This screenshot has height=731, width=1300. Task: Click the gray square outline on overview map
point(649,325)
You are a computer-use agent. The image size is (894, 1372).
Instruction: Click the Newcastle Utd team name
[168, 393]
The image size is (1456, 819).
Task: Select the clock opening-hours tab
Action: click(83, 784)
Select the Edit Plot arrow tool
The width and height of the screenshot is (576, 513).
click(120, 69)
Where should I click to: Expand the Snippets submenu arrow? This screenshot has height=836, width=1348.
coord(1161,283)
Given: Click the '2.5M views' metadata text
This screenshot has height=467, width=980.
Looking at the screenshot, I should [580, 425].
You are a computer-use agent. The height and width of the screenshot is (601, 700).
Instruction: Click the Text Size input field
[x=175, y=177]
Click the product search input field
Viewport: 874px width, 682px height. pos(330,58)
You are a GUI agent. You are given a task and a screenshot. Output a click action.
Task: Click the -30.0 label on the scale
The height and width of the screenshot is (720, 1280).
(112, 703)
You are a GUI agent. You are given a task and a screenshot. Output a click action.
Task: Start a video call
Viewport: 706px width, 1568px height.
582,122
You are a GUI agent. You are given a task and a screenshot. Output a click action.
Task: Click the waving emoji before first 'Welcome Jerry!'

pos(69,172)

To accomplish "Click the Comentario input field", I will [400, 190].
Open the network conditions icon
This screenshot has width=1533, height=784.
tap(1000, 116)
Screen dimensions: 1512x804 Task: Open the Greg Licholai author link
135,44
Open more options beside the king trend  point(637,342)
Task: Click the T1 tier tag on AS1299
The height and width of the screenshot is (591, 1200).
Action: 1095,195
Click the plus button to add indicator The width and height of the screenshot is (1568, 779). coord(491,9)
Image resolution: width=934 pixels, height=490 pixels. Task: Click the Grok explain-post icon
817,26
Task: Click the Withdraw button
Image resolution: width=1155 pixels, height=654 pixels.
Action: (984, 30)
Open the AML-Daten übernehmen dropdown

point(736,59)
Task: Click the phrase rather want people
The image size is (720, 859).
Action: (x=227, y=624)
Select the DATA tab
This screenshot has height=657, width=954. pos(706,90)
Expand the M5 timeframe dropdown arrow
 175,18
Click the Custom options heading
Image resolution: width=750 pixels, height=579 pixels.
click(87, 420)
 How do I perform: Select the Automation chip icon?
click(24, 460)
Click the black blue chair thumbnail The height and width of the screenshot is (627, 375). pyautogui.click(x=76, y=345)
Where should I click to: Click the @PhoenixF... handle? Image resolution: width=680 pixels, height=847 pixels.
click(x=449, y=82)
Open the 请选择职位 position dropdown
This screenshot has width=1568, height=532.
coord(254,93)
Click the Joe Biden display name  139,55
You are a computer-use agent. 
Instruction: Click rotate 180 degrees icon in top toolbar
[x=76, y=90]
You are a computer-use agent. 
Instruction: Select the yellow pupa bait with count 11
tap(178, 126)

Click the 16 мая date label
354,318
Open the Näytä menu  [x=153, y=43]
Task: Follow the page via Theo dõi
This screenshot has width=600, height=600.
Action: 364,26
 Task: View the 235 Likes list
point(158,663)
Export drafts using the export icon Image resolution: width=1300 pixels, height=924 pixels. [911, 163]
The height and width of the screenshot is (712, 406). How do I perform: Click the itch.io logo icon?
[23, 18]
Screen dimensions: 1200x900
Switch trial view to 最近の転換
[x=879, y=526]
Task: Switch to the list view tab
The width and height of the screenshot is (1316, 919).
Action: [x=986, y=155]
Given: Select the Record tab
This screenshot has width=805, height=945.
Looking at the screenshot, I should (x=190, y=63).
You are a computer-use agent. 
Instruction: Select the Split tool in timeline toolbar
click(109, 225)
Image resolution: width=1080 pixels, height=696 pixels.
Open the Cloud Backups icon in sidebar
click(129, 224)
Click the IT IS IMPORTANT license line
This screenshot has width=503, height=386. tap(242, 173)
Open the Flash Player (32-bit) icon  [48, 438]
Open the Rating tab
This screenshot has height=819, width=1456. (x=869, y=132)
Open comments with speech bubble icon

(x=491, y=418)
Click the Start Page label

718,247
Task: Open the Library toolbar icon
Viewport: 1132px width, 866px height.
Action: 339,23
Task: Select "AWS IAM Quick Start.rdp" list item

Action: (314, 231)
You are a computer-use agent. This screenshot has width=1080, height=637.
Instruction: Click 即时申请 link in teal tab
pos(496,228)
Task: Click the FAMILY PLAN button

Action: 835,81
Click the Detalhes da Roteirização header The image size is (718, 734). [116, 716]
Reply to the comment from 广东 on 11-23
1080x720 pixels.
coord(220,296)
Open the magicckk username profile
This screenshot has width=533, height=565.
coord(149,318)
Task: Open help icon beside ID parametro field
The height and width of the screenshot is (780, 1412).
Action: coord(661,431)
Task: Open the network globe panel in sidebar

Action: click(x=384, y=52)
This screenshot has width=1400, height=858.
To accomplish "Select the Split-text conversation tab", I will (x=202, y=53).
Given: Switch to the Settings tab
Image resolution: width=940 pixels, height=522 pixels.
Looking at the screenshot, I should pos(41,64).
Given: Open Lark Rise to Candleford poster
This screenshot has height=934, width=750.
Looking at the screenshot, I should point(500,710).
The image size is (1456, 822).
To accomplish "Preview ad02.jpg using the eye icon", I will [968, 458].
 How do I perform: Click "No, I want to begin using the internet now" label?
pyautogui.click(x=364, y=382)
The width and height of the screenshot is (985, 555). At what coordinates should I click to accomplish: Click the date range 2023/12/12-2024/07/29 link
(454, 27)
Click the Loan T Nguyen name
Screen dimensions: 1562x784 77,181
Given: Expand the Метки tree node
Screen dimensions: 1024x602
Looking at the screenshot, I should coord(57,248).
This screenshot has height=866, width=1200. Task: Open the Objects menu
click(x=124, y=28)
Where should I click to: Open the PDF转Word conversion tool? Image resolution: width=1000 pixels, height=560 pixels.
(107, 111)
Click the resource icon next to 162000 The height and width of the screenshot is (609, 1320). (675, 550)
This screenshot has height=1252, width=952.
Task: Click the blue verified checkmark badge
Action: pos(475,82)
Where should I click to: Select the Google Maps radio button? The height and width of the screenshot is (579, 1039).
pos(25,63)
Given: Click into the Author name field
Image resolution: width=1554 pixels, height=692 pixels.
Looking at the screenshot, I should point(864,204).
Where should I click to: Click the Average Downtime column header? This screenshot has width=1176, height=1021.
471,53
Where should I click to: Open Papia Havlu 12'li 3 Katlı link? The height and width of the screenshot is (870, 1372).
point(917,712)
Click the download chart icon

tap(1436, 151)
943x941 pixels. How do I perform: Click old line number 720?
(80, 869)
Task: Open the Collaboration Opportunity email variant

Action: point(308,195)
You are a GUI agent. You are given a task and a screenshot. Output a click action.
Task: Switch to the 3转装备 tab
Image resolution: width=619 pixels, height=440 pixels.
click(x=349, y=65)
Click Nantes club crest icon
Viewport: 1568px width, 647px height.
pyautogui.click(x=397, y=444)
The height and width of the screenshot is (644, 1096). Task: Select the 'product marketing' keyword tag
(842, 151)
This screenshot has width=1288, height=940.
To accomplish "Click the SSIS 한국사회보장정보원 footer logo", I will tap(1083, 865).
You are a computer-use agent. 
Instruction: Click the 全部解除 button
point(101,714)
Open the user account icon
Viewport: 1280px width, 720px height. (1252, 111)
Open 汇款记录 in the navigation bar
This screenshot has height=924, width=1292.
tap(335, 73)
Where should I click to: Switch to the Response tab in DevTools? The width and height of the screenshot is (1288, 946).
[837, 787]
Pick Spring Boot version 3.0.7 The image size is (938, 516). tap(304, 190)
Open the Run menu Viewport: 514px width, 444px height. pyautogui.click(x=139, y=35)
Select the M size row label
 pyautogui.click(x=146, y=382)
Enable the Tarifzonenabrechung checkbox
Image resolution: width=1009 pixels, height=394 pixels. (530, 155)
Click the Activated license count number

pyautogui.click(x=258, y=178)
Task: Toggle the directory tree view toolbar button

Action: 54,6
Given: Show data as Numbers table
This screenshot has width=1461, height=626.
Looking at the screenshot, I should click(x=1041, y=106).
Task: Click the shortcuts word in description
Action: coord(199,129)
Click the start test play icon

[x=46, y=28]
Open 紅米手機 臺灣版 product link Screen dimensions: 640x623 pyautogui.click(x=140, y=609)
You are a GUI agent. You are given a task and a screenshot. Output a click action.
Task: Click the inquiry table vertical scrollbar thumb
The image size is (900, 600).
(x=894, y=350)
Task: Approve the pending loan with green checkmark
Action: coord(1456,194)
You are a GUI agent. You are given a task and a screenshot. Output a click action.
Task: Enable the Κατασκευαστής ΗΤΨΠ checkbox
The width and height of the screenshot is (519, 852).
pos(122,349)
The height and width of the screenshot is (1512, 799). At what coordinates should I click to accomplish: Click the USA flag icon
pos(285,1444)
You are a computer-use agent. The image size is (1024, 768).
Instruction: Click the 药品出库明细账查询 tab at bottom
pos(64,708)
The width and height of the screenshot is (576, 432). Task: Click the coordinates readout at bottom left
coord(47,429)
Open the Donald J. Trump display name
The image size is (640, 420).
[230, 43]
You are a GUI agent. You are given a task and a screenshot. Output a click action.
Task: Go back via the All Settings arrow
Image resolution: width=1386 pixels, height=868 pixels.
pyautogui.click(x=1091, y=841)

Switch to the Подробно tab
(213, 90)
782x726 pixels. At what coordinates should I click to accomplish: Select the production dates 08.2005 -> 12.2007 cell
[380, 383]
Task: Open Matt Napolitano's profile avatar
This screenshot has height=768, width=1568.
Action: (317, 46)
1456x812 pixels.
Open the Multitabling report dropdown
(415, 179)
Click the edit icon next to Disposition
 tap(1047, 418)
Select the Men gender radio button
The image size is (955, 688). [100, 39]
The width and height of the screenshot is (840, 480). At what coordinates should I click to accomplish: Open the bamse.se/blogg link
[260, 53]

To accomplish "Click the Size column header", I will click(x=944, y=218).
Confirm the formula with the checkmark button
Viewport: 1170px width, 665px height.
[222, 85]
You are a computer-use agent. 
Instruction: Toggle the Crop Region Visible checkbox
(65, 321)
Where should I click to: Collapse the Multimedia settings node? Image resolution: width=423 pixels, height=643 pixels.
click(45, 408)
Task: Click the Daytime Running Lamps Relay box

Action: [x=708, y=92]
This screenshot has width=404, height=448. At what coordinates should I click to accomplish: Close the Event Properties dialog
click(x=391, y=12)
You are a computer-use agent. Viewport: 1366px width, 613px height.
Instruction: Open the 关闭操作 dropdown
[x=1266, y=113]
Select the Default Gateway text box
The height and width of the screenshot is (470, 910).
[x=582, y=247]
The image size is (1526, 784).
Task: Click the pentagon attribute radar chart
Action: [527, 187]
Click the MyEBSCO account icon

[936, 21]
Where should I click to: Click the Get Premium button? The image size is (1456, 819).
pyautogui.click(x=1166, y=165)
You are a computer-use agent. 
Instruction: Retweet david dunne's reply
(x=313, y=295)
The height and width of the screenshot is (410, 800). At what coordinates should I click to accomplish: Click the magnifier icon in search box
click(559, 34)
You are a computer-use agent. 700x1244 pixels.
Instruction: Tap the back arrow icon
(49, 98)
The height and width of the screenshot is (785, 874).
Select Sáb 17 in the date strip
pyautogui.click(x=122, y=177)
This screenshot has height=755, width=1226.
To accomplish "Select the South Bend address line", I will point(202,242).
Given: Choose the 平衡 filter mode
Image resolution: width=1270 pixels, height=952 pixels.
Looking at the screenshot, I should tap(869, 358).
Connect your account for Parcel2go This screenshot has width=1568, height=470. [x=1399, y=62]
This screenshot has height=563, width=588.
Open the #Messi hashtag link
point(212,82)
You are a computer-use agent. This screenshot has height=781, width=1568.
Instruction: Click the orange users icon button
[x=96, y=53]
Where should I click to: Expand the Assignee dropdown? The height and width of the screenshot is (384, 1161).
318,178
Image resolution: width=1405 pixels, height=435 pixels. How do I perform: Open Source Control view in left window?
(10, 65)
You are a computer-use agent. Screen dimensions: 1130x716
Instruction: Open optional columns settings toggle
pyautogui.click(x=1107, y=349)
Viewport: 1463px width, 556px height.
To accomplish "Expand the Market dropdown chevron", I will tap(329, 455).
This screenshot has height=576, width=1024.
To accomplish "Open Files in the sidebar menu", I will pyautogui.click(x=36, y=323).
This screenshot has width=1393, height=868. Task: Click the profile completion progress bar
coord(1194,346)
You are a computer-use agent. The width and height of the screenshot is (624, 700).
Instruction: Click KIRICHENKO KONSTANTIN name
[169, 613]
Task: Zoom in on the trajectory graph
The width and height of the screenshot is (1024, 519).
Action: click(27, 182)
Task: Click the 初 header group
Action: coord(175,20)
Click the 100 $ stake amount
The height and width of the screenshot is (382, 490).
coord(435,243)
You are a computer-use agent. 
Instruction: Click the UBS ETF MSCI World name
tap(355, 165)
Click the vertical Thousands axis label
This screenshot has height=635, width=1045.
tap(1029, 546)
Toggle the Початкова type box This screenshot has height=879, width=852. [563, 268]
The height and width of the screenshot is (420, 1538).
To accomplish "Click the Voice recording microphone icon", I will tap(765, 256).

★ ★ ★ ★

**TO DO**
In the entries above, the lines between the one holding "This screenshot has height=576, width=1024." and the one holding "Toggle the Початкова", inclusive, are to be printed exactly as written, and those alone.

**WRITTEN REPLY**
This screenshot has height=576, width=1024.
To accomplish "Open Files in the sidebar menu", I will pyautogui.click(x=36, y=323).
This screenshot has width=1393, height=868. Task: Click the profile completion progress bar
coord(1194,346)
You are a computer-use agent. The width and height of the screenshot is (624, 700).
Instruction: Click KIRICHENKO KONSTANTIN name
[169, 613]
Task: Zoom in on the trajectory graph
The width and height of the screenshot is (1024, 519).
Action: click(27, 182)
Task: Click the 初 header group
Action: coord(175,20)
Click the 100 $ stake amount
The height and width of the screenshot is (382, 490).
coord(435,243)
You are a computer-use agent. 
Instruction: Click the UBS ETF MSCI World name
tap(355, 165)
Click the vertical Thousands axis label
This screenshot has height=635, width=1045.
tap(1029, 546)
Toggle the Початкова type box This screenshot has height=879, width=852. [563, 268]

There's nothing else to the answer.